> Aim of the task:
Locate the line containing "Task: Click the 10.00 legend label" in the material below; repeat it and every line after it, exactly as written.

> Records provided:
==*==

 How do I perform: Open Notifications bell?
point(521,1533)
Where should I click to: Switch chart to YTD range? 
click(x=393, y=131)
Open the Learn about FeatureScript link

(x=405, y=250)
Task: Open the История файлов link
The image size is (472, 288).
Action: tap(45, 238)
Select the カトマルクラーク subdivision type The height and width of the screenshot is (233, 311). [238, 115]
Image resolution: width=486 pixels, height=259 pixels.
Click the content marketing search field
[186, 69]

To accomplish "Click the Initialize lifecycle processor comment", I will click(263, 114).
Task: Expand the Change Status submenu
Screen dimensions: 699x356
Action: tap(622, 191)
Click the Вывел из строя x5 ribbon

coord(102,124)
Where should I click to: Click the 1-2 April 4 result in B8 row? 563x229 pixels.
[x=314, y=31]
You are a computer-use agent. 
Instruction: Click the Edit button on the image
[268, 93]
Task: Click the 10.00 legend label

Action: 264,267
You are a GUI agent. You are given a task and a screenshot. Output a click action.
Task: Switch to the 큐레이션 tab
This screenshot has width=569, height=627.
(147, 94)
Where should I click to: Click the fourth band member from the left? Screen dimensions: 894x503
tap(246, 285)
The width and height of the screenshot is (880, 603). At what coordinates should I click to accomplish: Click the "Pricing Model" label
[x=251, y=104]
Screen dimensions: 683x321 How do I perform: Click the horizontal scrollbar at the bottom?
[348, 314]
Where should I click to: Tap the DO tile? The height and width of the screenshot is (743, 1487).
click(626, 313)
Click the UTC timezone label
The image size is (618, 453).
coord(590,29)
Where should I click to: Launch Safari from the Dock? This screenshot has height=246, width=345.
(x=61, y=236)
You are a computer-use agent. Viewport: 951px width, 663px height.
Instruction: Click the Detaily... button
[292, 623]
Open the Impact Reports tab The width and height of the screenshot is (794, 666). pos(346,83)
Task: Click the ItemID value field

==*==

> Problem solution:
Task: Click the 10.00 legend label

Action: 264,267
You are a GUI agent. You are given a task and a screenshot. Output a click action.
Task: Switch to the 큐레이션 tab
This screenshot has width=569, height=627.
(147, 94)
Where should I click to: Click the fourth band member from the left? Screen dimensions: 894x503
tap(246, 285)
The width and height of the screenshot is (880, 603). At what coordinates should I click to accomplish: Click the "Pricing Model" label
[x=251, y=104]
Screen dimensions: 683x321 How do I perform: Click the horizontal scrollbar at the bottom?
[348, 314]
Where should I click to: Tap the DO tile? The height and width of the screenshot is (743, 1487).
click(626, 313)
Click the UTC timezone label
The image size is (618, 453).
coord(590,29)
Where should I click to: Launch Safari from the Dock? This screenshot has height=246, width=345.
(x=61, y=236)
You are a computer-use agent. Viewport: 951px width, 663px height.
Instruction: Click the Detaily... button
[292, 623]
Open the Impact Reports tab The width and height of the screenshot is (794, 666). pos(346,83)
Task: Click the ItemID value field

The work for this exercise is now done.